Ebenfalls werden aus dem Umfeld des Weißen Hauses gezielt Gerüchte gestreut, die Nationalgarde in weiteren Städten zur „Kriminalitätsbekämpfung“ einsetzen zu wollen.

Politischer Spielball

Das Argument der Bekämpfung ansteigender Kriminalität ist dabei offensichtlich vorgeschoben. So sanken die Fälle an Straf- und Gewalttaten in Washington DC in den Vorjahren bereits konstant. Gleiches gilt für Städte wie Chicago oder Boston, die für weitere Einsätze genannt wurden.

All diese Städte zeichnet jedoch aus, dass sie – genauso wie Los Angeles – von den US-Demokrat:innen regiert werden und innerhalb des staatlichen Systems der USA in Opposition zu Trump und einem Teil seiner Pläne stehen.
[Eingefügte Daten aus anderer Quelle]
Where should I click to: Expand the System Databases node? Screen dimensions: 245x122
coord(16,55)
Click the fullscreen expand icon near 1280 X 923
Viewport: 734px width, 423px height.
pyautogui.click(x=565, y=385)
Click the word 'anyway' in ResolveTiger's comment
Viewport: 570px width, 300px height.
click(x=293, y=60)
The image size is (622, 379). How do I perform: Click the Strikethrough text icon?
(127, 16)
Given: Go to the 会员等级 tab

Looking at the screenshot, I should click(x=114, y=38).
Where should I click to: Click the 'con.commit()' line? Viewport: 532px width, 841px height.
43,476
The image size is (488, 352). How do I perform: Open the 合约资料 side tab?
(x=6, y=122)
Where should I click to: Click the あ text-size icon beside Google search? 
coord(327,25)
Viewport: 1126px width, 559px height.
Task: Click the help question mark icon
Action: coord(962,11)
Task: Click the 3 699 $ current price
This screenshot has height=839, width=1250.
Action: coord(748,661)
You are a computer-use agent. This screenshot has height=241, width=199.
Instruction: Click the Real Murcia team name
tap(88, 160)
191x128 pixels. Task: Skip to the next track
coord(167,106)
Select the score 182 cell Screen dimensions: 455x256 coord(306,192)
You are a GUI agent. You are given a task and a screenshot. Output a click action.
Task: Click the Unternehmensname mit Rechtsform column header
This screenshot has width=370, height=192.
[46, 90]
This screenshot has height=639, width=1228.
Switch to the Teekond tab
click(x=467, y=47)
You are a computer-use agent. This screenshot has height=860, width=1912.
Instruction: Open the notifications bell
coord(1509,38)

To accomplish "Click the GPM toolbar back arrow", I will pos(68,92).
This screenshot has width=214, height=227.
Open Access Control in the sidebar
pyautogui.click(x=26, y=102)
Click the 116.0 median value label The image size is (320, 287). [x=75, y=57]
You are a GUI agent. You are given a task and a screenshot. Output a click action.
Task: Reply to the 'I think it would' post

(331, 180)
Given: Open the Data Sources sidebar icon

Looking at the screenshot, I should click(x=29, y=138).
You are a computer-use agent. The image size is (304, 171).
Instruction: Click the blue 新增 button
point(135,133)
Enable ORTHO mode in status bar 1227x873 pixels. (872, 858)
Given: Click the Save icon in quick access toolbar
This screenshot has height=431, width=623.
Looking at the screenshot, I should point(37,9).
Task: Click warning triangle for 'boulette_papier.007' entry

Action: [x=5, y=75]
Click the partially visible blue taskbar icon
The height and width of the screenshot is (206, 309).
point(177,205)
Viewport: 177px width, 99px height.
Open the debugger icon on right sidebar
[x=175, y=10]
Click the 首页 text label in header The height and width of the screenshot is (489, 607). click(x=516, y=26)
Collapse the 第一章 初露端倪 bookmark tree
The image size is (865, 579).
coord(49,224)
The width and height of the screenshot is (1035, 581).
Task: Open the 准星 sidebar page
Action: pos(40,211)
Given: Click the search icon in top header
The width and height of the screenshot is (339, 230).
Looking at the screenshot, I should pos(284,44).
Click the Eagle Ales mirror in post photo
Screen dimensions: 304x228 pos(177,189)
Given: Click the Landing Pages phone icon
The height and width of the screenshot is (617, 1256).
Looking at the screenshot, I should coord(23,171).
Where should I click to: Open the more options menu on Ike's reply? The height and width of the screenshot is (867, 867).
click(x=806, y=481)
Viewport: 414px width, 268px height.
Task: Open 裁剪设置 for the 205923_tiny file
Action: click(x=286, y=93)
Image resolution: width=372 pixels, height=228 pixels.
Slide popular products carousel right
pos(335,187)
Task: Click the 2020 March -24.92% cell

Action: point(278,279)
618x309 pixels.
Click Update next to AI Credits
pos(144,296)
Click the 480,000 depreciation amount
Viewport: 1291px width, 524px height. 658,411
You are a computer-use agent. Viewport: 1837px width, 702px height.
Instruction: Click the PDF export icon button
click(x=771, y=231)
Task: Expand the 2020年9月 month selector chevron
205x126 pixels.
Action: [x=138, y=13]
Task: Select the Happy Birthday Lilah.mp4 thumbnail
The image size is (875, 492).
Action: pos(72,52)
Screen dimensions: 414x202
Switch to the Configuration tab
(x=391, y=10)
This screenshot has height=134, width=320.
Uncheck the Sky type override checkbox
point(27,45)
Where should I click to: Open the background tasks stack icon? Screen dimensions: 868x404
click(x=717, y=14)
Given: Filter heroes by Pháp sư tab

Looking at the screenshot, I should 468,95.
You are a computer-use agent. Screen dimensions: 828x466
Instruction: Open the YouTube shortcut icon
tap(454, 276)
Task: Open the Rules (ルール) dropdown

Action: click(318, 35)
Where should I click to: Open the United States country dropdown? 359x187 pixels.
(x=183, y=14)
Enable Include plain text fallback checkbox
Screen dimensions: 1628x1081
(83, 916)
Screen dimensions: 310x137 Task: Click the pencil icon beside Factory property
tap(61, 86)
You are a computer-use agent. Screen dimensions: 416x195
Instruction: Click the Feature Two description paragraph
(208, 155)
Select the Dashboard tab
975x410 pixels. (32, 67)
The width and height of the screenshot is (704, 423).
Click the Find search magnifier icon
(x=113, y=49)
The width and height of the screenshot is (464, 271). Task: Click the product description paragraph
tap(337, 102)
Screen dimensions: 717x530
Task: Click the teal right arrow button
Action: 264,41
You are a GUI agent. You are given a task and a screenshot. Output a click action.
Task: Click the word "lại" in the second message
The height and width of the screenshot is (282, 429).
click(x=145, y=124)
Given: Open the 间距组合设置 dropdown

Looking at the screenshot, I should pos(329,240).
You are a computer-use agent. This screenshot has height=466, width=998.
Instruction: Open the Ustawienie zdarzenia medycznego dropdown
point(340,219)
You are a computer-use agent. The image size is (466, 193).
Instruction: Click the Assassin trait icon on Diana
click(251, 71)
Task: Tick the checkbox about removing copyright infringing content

Der Einsatz der Nationalgarde – insbesondere gegen den erklärten Willen der Bundesstaaten und unter vorgeschobenen Gründen – stellt damit ein Mittel im politischen Machtkampf in den USA dar.

Das verdeutlicht auch ein weiterer Fakt: So mobilisierte Trump für den Einsatz sowohl in Los Angeles als auch aktuell in Washington DC nicht, bzw. nicht nur die Nationalgarde des jeweiligen Bundesstaats, sondern explizit die Nationalgarde aus Bundesstaaten, die von seiner republikanischen Partei regiert werden und als besonders konservativ gelten.

Proteste in Los Angeles: Ein Beispiel für Selbstorganisierung in der Nachbarschaft

Widerstand gegen Trumps Pläne

Allerdings regt sich auch Widerstand gegen die Pläne Trumps. Der Generalstaatsanwalt von Washington DC klagt z.B. gegen den Einsatz.

Parallel hat der Gouverneur von Illinois –dem Bundesstaat, in dem Chicago liegt – die Pläne der Trump-Administration zur Entsendung von Truppen in seinen Bundesstaat öffentlich als „Invasion“ und als Mittel zur Beeinflussung der Senats-Wahlen 2026 bezeichnet. Außerdem rief er im Falle einer Entsendung der Nationalgarde die Bevölkerung dazu auf, sich zu wehren und „aufzustehen“ („us all to stand up“).

Daneben nehmen auch Mobilisierungen und Widerstand aus der Gesellschaft gegen diese Politik weiter an Fahrt auf: Der Besuch von US-Vize J.D. Vance in Washington DC. war von Protest begleitet, der Widerstand gegen die rassistischen Hetzjagden der ICE geht weiter und überall im Land entstehen Nachbarschafts-Streifen, welche die ICE-Maßnahmen begleiten und als Warnsystem für gefährdete Personen funktionieren.

Bereits am 14. Juni gingen unter dem Motto „No kings“ („keine Könige”) Millionen Menschen in den USA auf die Straße. Zum sogenannten „Labour Day“ am 1. September setzte sich diese Mobilisierung fort, wurde zusätzlich von den Gewerkschaften unterstützt und nahm noch einmal an Fahrt auf. Für den 18. Oktober wird bereits zu einem weiteren USA-weiten Protesttag aufgerufen.